◆ GIVEN PROBLEM
Answer these questions using the article about the Archbishop of Armagh below:
1. Which newspaper carried the interview with Dr Clarke?
2. What event did the interview coincide with?
3. According to Dr Clarke, what two things can his gay friends tell apart?

◆ GIVEN TEXT
----------------------------------------
REMARKS attributed to the Archbishop of Armagh, Dr Richard
Clarke, suggesting that he stated that gay couples did not want to
be "married", were inaccurate, his colleagues said.
An interview with Dr Clarke, which appeared in the Belfast-based
Irish News, coincided with the opening of the General
Synod. In it, addressing the issue of gay marriage, he stated that
he knew a gay couple who had been together for many years, but did
not wish to be married, although they were now in a civil
partnership.
In a reference to the same-sex marriage debate being considered
by a Committee of the Synod, Dr Clarke made a reference in the
interview to the seldom queried nuance between equality and
equivalence.
"I have gay friends who are in a civil partnership, but don't
like the nomenclature of marriage. They can understand the
difference between equality and equivalence," he said. Asked about
the limits of the Church of Ireland's "much-vaunted diversity,
particularly on sexuality", the Primate had responded: "When it
comes to human sexuality, you are on a spectrum from 'Nothing
gives' to 'Anything goes'. I think, for some people, that line has
been reached.
"I think for many of us there is that place in the middle - and
that's not being naïve or wishy-washy; for it is a very painful
place - where we want to bring people together to find an answer.
----------------------------------------
◆ SUPPLIED MATERIAL
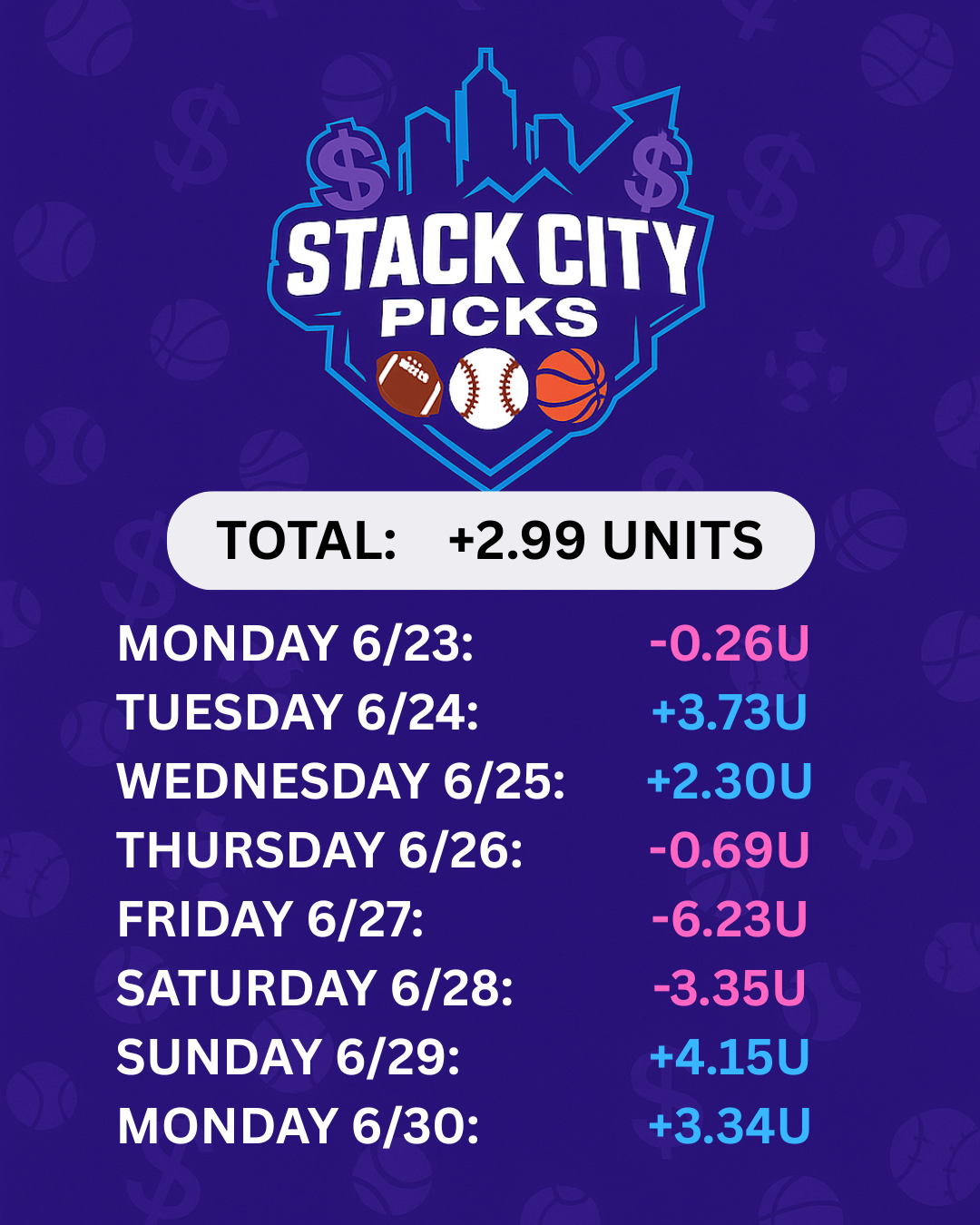The image size is (980, 1225).
Task: Click the Sunday 6/29 +4.15U value
Action: point(730,1057)
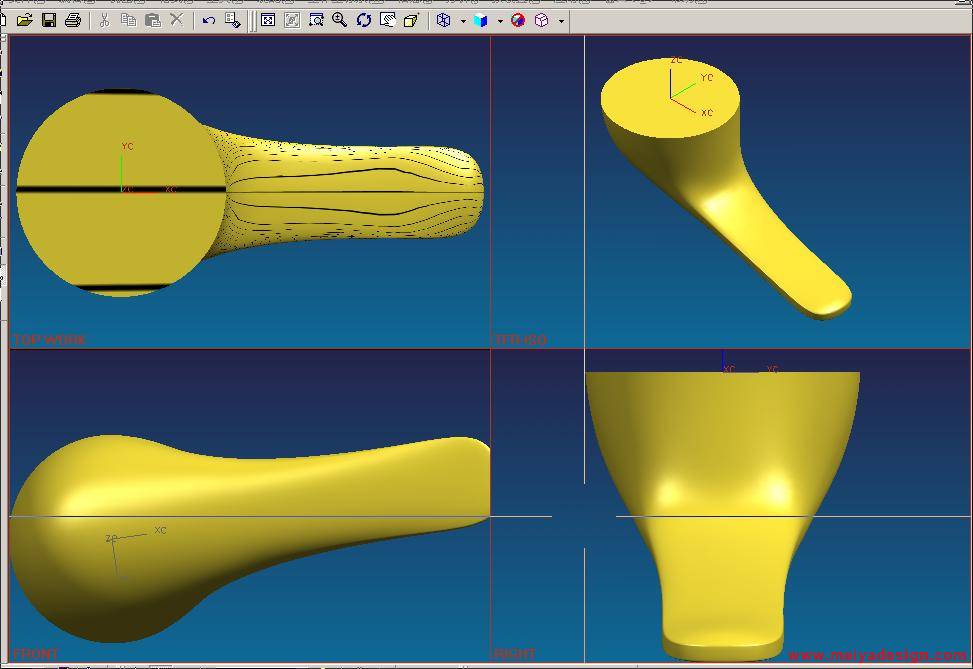Select the Pan hand tool

(388, 20)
----------------------------------------
◆ EXERCISE RESPONSE
1. The Belfast-based Irish News.
2. The opening of the General Synod.
3. Equality and equivalence.